| Your objective |
If a line contains "Given: Toggle password", it is the last one to write out; begin with the first line of the records and copy each exactly.

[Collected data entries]
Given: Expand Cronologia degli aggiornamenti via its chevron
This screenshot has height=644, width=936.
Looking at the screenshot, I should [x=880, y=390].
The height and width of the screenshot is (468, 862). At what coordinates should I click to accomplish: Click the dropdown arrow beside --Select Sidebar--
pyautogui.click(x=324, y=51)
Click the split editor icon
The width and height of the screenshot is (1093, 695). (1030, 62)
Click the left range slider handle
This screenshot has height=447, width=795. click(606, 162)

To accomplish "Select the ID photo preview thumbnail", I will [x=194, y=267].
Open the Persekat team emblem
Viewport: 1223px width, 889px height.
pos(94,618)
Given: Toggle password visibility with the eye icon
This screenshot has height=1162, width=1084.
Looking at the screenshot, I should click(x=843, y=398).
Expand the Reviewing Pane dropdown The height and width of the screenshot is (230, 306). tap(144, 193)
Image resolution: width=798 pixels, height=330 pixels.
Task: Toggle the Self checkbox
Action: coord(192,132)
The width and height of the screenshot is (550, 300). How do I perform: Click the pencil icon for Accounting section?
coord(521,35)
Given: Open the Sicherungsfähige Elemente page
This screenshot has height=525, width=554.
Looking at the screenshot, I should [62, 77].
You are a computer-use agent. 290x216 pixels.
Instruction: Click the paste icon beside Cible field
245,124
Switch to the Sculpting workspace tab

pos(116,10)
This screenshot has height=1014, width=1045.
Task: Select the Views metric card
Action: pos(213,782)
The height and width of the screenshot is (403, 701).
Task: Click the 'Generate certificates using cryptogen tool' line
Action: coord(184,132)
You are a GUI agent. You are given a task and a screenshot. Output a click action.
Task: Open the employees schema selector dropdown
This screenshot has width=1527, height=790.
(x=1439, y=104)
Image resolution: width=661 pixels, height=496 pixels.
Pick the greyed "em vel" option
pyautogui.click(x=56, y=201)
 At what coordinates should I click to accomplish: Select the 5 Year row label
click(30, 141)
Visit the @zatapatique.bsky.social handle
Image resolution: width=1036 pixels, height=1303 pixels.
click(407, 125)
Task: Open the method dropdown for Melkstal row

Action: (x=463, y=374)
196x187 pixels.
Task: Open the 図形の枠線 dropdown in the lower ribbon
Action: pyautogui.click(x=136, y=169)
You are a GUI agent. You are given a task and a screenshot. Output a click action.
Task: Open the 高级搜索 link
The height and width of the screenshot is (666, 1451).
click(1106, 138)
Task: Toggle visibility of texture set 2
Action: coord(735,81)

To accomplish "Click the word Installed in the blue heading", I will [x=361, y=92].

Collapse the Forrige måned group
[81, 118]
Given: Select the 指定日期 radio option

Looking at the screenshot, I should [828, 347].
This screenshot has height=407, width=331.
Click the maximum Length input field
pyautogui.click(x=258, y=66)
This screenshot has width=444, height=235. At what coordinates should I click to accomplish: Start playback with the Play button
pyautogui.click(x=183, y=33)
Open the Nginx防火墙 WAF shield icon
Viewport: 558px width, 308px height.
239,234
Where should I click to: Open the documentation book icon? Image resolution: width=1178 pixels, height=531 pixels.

| Response |
Given: Expand Cronologia degli aggiornamenti via its chevron
This screenshot has height=644, width=936.
Looking at the screenshot, I should [x=880, y=390].
The height and width of the screenshot is (468, 862). At what coordinates should I click to accomplish: Click the dropdown arrow beside --Select Sidebar--
pyautogui.click(x=324, y=51)
Click the split editor icon
The width and height of the screenshot is (1093, 695). (1030, 62)
Click the left range slider handle
This screenshot has height=447, width=795. click(606, 162)

To accomplish "Select the ID photo preview thumbnail", I will [x=194, y=267].
Open the Persekat team emblem
Viewport: 1223px width, 889px height.
pos(94,618)
Given: Toggle password visibility with the eye icon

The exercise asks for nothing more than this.